**Requirement**
In the album entry, rewrite the passage that starts at the words "AllMusic gave COP" and ends after "releases in 1997.", and rename "Black Monday" to "Black Monday magazine" wherever it appears.

**Source**
Compilation album by Various artists
- Released: January 20, 1997
- Genre: Electro-industrial
- Length: 66:04
- Label: COP Intl.

COP International V/A chronology
| New Life: 13 Years of Electronic Lust (1996) | COP Compilation (1997) | Diva X Machina (1997) |

= COP Compilation =

COP Compilation is a various artists compilation album released on January 20, 1997 by COP International.

==Reception==

AllMusic gave COP Compilation a rating of three out of five stars, saying "the majority of these cuts are prime industrial", crediting the tracks by Deathline International and Slave Unit as the album's highlights, "with only a few mediocre offerings from Index, Heavy Water Unit and Battery." Black Monday criticized the release for not representing the musical quality of COP International and said "if your not familiar with the label, or the musicians, this is a safe buy; you'll be enchanted by the unique feel and integrity of the COP clan of musicians." Sonic Boom called the album "an excellent compilation for both a first time COP purchaser and for completest's as they can either sample the entire label on this single release or collect all the track found only here." The album peaked at number twenty-five on CMJ New Music Monthly's top dance releases in 1997.

**Excerpted records**
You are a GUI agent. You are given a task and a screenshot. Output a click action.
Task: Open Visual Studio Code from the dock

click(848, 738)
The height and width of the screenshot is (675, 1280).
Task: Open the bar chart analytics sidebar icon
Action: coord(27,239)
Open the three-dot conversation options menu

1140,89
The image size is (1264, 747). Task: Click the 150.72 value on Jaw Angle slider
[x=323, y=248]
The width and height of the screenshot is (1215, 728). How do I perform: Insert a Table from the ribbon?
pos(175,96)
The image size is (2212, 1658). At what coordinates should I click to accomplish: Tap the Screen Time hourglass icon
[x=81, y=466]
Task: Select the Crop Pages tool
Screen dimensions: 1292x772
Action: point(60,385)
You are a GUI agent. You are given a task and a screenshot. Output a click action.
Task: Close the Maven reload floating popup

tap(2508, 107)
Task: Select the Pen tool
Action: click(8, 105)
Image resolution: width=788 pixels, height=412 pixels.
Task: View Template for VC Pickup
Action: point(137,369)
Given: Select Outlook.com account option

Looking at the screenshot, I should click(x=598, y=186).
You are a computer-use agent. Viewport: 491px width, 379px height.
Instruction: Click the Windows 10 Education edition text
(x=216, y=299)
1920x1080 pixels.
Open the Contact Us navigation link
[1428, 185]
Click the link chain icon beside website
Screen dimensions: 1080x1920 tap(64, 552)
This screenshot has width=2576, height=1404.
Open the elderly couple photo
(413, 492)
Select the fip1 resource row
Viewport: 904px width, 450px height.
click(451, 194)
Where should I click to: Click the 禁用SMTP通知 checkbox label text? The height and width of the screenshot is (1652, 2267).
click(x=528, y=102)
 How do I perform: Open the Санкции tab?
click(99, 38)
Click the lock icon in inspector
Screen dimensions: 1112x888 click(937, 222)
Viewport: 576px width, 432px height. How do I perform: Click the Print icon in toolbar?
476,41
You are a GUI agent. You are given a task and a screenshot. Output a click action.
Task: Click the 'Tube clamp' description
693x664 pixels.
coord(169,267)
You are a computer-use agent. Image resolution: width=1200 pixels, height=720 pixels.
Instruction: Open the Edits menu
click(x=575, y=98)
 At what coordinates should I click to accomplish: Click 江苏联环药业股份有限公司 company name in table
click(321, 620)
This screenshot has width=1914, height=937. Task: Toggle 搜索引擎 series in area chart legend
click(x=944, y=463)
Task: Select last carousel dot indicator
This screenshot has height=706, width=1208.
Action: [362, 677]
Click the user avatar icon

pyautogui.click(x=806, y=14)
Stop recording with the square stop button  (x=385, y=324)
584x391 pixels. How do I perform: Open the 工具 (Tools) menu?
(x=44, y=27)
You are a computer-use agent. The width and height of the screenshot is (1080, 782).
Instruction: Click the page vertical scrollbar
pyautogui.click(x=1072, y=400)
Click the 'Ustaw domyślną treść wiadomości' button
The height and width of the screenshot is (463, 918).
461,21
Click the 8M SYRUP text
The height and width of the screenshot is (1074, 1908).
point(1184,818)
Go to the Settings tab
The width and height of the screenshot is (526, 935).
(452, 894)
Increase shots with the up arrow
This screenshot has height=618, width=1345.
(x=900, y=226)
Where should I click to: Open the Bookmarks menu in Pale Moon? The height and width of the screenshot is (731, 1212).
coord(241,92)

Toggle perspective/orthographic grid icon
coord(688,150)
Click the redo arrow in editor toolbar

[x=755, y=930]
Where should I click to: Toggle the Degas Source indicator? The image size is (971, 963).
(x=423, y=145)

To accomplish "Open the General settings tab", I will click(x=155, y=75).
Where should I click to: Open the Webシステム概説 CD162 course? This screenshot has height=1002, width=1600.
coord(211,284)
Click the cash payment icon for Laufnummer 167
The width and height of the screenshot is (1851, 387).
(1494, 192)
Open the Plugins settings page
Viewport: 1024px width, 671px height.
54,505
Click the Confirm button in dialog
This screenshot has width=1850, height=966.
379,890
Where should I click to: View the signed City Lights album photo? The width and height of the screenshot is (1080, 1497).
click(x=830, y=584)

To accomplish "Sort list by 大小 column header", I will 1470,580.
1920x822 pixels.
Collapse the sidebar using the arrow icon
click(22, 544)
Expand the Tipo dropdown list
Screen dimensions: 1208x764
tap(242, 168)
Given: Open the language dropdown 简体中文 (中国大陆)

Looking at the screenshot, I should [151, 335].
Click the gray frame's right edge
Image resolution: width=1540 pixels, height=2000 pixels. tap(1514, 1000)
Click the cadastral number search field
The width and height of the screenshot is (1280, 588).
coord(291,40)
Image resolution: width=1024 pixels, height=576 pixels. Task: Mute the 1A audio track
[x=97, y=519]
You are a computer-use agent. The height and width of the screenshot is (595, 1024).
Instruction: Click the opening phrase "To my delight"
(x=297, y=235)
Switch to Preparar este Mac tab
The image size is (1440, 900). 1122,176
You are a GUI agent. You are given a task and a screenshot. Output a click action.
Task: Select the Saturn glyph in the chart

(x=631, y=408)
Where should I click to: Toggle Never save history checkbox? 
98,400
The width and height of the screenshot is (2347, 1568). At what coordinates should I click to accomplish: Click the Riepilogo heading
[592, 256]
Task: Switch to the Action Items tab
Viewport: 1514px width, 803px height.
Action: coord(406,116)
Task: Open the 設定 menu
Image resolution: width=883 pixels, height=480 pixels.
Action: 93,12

**Solution to this problem**
AllMusic gave COP Compilation a rating of three out of five stars, saying "the majority of these cuts are prime industrial", crediting the tracks by Deathline International and Slave Unit as the album's highlights, "with only a few mediocre offerings from Index, Heavy Water Unit and Battery." Black Monday magazine criticized the release for not representing the musical quality of COP International and said "if your not familiar with the label, or the musicians, this is a safe buy; you'll be enchanted by the unique feel and integrity of the COP clan of musicians." Sonic Boom called the album "an excellent compilation for both a first time COP purchaser and for completest's as they can either sample the entire label on this single release or collect all the track found only here." The album peaked at number twenty-five on CMJ New Music Monthly's top dance releases in 1997.